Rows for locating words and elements

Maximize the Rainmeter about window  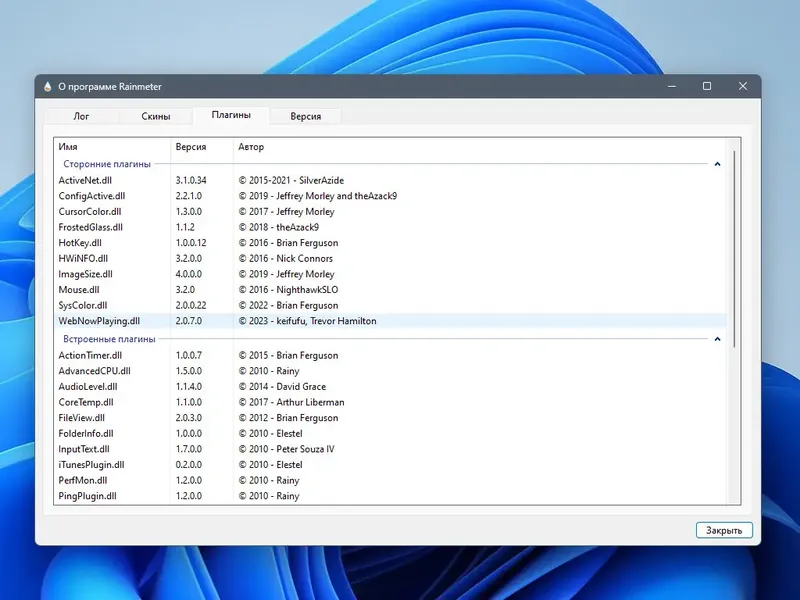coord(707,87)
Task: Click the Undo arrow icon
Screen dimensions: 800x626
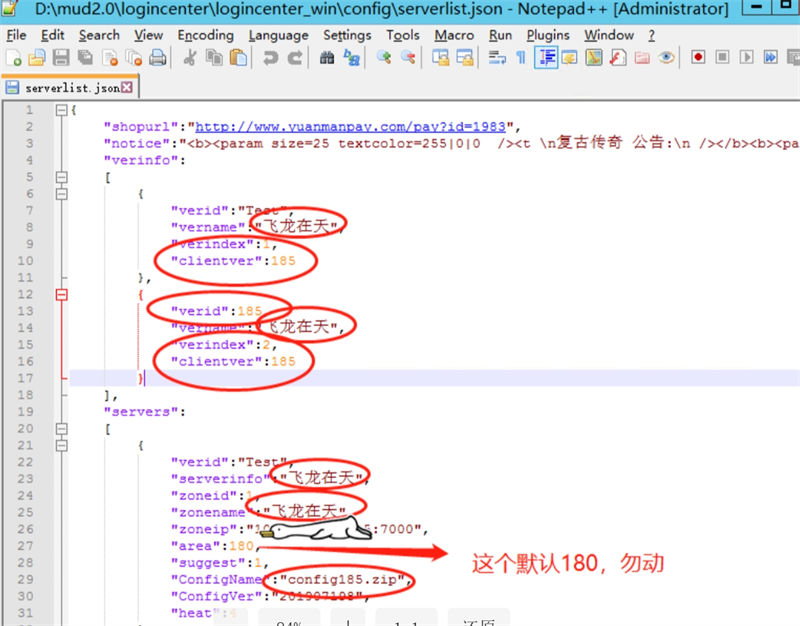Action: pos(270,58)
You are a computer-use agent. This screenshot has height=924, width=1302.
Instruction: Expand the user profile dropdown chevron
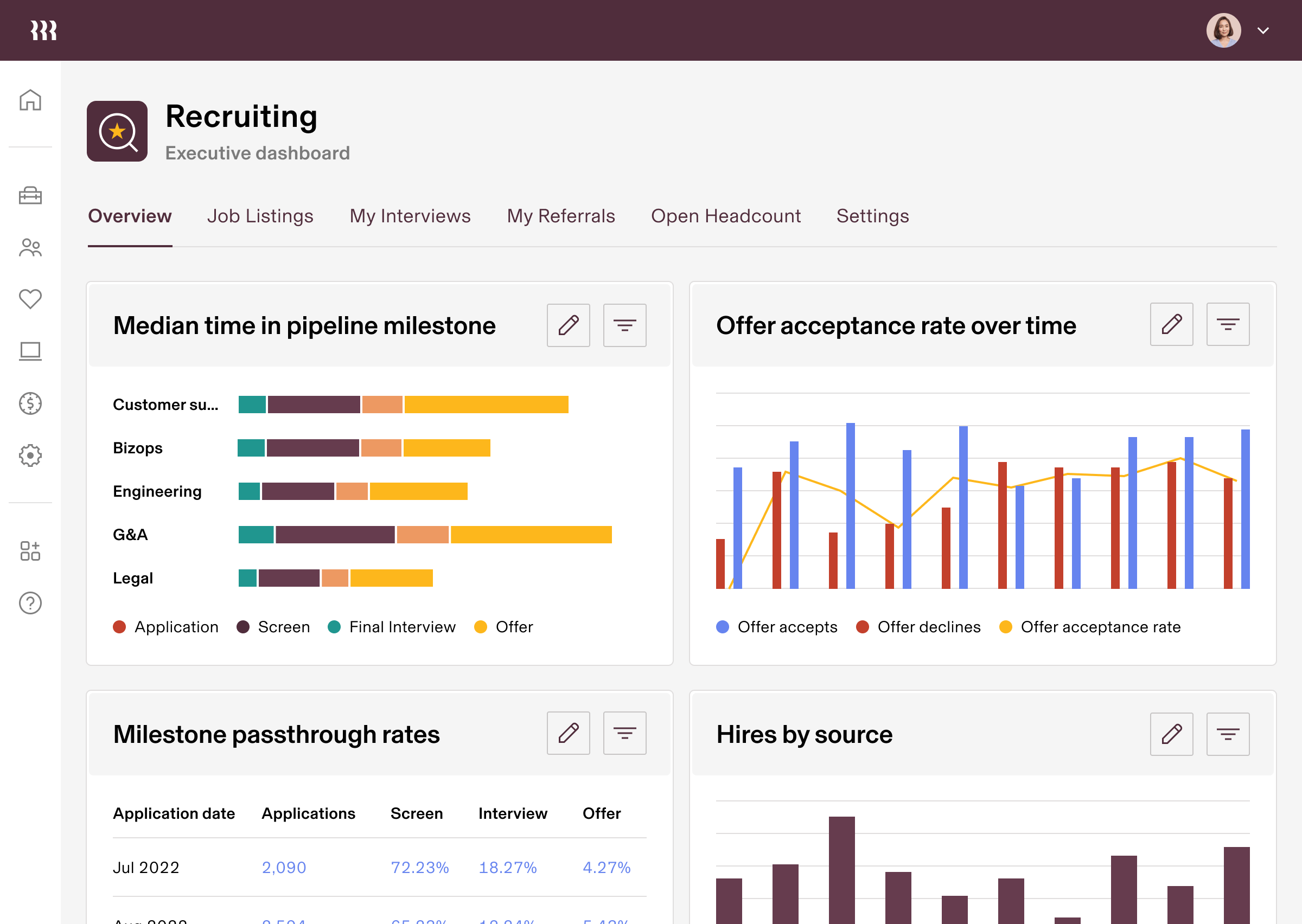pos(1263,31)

Work to do:
Rewrite the rows from the line containing "You are a computer-use" through the end of the rows, replacing "dropdown" with "drop-down" and leaving everything else unchanged. Leave the pictures out of your answer.

Task output:
You are a computer-use agent. This screenshot has height=924, width=1302.
Instruction: Expand the user profile drop-down chevron
pos(1263,31)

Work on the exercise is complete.